He must attain to it with his own understanding. Eckhart accordingly
does not move and live in ecclesiastical tradition after the manner of
Bernard of Clairvaux or Hugo of St. Victor; in his thinking on the
highest questions he is independent and in this way he arrives at
views which do not harmonize with the teaching of the Church, without,
however, as far as can be seen, being conscious of any opposition. The
last and highest object of thinking is the Deity, i.e. the divine
entity as distinguished from the persons, yet Eckhart often uses "God"
in the sense of "Deity," where his thought does not call for accurate
definitions (but cf., on the other hand, 180, 14; 181, 7). The Deity
is absolute being without distinction of place or manner (ALKG, ii.
439-440). No predicate derived from finite being is applicable to the
Deity; but this is therefore not mere negation or emptiness. Rather is
finite being, as such, negation; and the Deity, as the negation of
finite being, is the negation of negation, i.e. the absolute fulness
of being (322, 131 539, 10-27). Dionysius wrongly states: God is not,
he is rather a nonentity. When in other passages (82, 26; 182, 31;
500, 27) Eckhart himself designates God as non-existent, he only means
that he has none of the characteristics of finite existence. The same
apparent contradiction is found, where Eckhart on the one hand calls
God absolute being, and on the other denies that he is a being (319,
4; 659, 1); but he reconciles the two views (268-269). The same is the
case with occasional seemingly paradoxical expressions, e.g. that God
is not good, etc. (269, 18; 318, 35-319, 3). The essential elements of
finite things are present in God, but in an exalted degree and in a
manner that can not be comprehended by man (322, 20; 540, 2-7).
4. Trinitarian Process
The absolute, unqualified being of the Deity Eckhart also calls
unnatured nature. This unnatured nature, however, manifests itself in
the natured nature, the three persons. The Trinity is the
self-revelation of the Deity (540, 31; 390,12-22). In it God comprises
himself. Accordingly, Eckhart attributes to the Father a sort of
genesis; only the Deity is absolutely without any progression and
reposes everlastingly in itself. The Father was made through himself
(534, 17). This self-revelation of God Eckhart designates as a
cognition, a speaking, or a demeanor. The Father perceives the whole
fulness of the Deity (6,S); or, what is the same, he speaks a single
word, which comprises everything (70, 25). He procreates the Son (284,
12); for the Father is father only through the Son. The Son, however,
is in everything like the Father, only that he procreates not,(337,
3). The essence of the Father is also that of the Son, and the essence
in both is no other than that of the Deity. From the pleasure and love
which both have for each other springs the Holy Ghost (497, 26).
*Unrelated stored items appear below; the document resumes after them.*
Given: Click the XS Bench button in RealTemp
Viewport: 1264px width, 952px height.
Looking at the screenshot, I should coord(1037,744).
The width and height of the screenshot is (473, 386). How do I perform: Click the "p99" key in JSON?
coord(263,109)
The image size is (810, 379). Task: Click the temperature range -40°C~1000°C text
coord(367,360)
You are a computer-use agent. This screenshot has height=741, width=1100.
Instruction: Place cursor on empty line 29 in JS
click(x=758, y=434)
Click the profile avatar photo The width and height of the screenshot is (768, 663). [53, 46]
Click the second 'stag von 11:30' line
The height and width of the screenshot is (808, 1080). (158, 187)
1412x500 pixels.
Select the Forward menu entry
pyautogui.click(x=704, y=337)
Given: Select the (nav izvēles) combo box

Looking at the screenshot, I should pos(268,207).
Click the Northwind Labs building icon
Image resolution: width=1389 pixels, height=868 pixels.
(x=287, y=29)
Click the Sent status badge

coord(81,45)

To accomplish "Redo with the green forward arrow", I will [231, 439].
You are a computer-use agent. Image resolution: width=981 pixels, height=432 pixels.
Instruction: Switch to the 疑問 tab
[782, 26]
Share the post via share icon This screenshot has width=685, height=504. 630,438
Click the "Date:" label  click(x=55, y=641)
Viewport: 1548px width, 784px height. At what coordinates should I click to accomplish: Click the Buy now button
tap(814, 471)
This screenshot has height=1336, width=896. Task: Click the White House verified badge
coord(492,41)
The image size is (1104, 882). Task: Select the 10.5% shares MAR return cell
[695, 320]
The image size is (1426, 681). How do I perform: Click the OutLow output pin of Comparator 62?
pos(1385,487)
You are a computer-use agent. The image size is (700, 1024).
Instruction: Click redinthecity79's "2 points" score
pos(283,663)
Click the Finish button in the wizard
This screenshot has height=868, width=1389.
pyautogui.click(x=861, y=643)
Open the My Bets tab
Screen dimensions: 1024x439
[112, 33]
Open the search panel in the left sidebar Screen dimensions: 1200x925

Eckhart leaves no doubt that the entire trinitarian process must not
be conceived of as a temporal one, but as a process extending
throughout eternity (254, 10). Preger thought that Eckhart's
distinction between Deity and God should be interpreted as a
distinction between potentiality and actuality. To this interpretation
Denifle (ALKG, ii. 453 sqq.) has strongly objected and cited Eckhart's
Latin writings, in which he, with Thomas Aquinas and others,
designates God as actus purus, thus excluding all potentiality.
Denifle is right, in that Eckhart does not consciously and
deliberately make any such distinction; but it can not be denied that
his conception leads to it. Especially significant is Eckhart's
explanation in 175, 7 sqq. where he tries to illustrate the relation
between the fatherhood as it is determined in the Deity and the
paternity of the person of the Father by the relation between the
maternity peculiar to the Virgin as such, and the maternity which she
acquires by bearing. But this is exactly the relation of potentiality
and actuality (cf. also the peculiar passage 193, 33). It must be
admitted that Eckhart here expresses two views which can not be
harmonized with one another, though the second is not fully developed.
Eckhart had a wealth of ingenious ideas, but he was unable to
systematize them.
5. God in Creation
The self-manifestation of God in the Trinity is followed by his
manifestation in his creatures. Everything in them that is truly real
is God's eternal being; but God's being does not manifest itself thus
in its entire fulness (101, 34; 173, 26; 503, 26). In this antithesis
may be expressed the relation of Eckhart's philosophy to pantheism,
both as regards similarities and differences. According to Eckhart
God's creatures have not, as Thomas Aquinas held, merely ideal
preexistence in God, i.e. their conceptual essence (essential
quidditas) coming from the divine intelligence, but their existence
(esse) being foreign to the divine being. Rather is the true being of
the creatures immanent in the divine being. On the other hand, every
peculiarity distinguishing, creatures from each other is something
negative; and in this sense it is said that the creatures are a mere
nothing. Should God withdraw from his creatures his being, they would
disappear as the shadow on the wall disappears when the wall is
removed (31, 2). This perishable being is the creature confined within
the limits of space and time (87, 49). On the other hand, every
creature, considered according to its true entity, is eternal. It is
obvious that this necessarily involves a modification of the idea of
creation. Even Augustine and the Schoolmen felt this difficulty. While
they did not, like Eckhart connect the existence of the world with the
being of God they did consider it unallowable to attribute to God any
temporary activity. Albert the Great tried to avoid the difficulty
with the sentence, "God created all things from eternity, but things
were not created from eternity"; but this is more easily said than
conceived. According to the bull of 1329 (p. 2), Eckhart asserted that
"it may be conceded that the world was from eternity." It is
impossible here to investigate this view further; but reference must
be made to the close relation into which Eckhart brings the process of
the Trinity and the genesis, or progress, of the world, both of the
real and the ideal world (76, 52; 254, 16; 284, 12; cf. Com. in
Genes., ALKG, ii. 553, 13-17).
6. Relation of the Soul to God
The unqualified Deity, the Trinity (birth of the Son or of the Eternal
117ord), and the creation of the world are to him three immediate
moments, which follow each other in conceptual, not temporal sequence.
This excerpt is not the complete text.